LONDON (Alliance News) - UK stocks look set to open higher Tuesday despite data overnight confirming China's manufacturing industry operating at an eight-month low, and with European unemployment data ahead.

The manufacturing sector in China continued to contract in March, the final reading from the HSBC purchasing managers' index revealed on Tuesday - coming in with a score of 48.0 and contracting for the third straight month. That was shy of forecasts for 48.1, which the PMI's preliminary reading suggested earlier this month, and down from 48.5 in February.

"The final reading of the HSBC China Manufacturing PMI in March confirmed the weakness of domestic demand conditions. This implies that first-quarter GDP growth is likely to have fallen below the annual growth target of 7.5%. We expect Beijing to fine-tune policy sooner rather than later to stabilize growth," said Hongbin Qu, Chief Economist, China & Co-Head of Asian Economic Research at HSBC.

In contrast to the HSBC number, the manufacturing PMI from the Chinese government held above the 50.0 expansion level, with a reading of 50.3 in March, up slightly from 50.2 in February.

The expectation of support from the Chinese government appears to be supporting equities. Despite the disappointing data, the Chinese Shanghai Composite index is up 0.4%, and the Hang Seng is up 0.8%.

Spreadbetters are indicating that UK stocks will follow higher, with the FTSE 100 called to open 0.4% higher at 6,628.50.

Equity markets were soothed Monday by comments from Federal Reserve Chair Janet Yellen.

Yellen said the US economy will need "extraordinary support for some time to come", and the recovery still feels like a recession to many Americans - suggesting that the unemployment rate is overstating the strength of the labour market.

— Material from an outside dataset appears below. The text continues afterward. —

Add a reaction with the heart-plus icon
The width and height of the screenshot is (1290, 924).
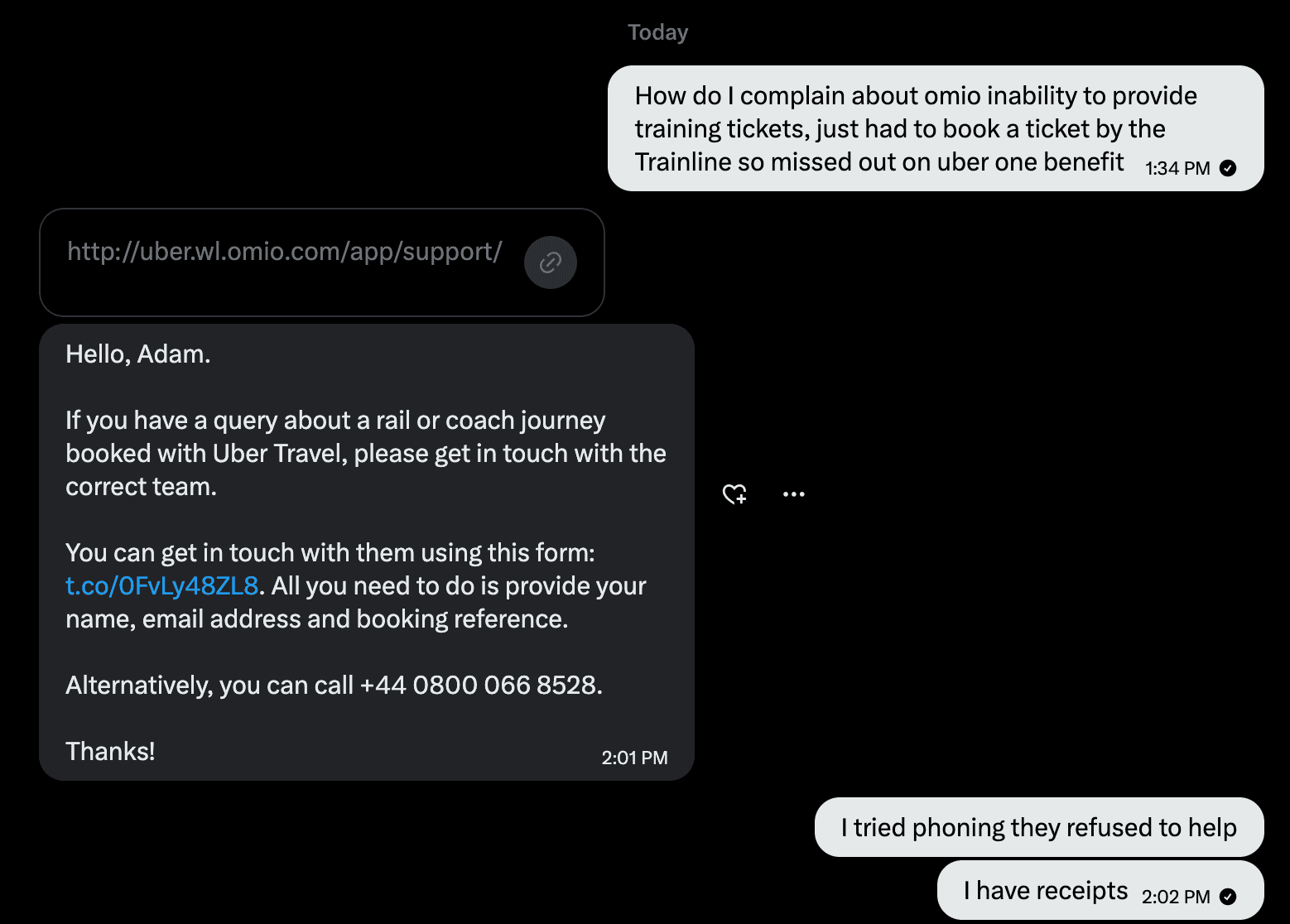pyautogui.click(x=734, y=494)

Back on March 19, at the press conference that followed her first FOMC meeting as chair, Yellen spooked the markets by hinting that the Fed's first interest rate hike could be as soon as six months away from the end of tapering, prompting investors to sell equities and buy the dollar. However, with the market still getting used to the new Fed chair's communication style, Monday's comments were taken as more dovish, and equity markets moved higher.

On Tuesday, the European manufacturing sector will be in focus throughout the morning, with a raft of Markit PMI's for March due for release. The Spanish print is out at 0713 GMT, followed by the Italy at 0745 GMT, and France at 0750 GMT. The German number is due at 0755 GMT, with the eurozone-wide print at 0800 GMT.

All of those individual numbers are expected to come in above 50.0, which would put France in expansion territory for the first time in more than two years. German manufacturing activity is expected to have slowed slightly to 53.8, from 54.8, with the eurozone as a whole also expected to have slowed marginally to 53.0 from 53.2 in March.

European unemployment will also be in focus, with German numbers out at 0755 GMT and expected to show a further drop in unemployment of 10,000, following the 14,000 fall in February. The headline rate of unemployment in Europe's largest economy is expected to remain stable at 6.8%. The eurozone unemployment rate, due out at 0900 GMT, is expected to have remained stable at 12% in February.

The UK Markit manufacturing PMI is due at 0830 GMT, with economists expecting the index to remain stable at 56.9 in March.

The index rose to its current level from 56.6 in February despite softer production and new orders data. "The rise reflected an acceleration in the pace of hiring as some firms reported signs of capacity constraints," said Lloyds Bank UK macroeconomist Nikesh Sawjani. With this in mind the economist suggests there is more risk of a slightly softer print Tuesday, although UK growth clearly still remains strong.

From the US, following Monday's disappointing Chicago PMI report, the Markit manufacturing PMI is due at 1258 GMT, followed by the ISM manufacturing PMI at 1400 GMT, with construction spending data also due at 1400 GMT.

"The question is whether the US will start to show more convincing signs of a rebound in activity as it recovers from a severe winter," said Lloyds Bank's Sawjani.

With the UK corporate earnings season officially closed, there are no scheduled company results Tuesday. However, Aberdeen Asset Management and and ICAP are due to release trading updates.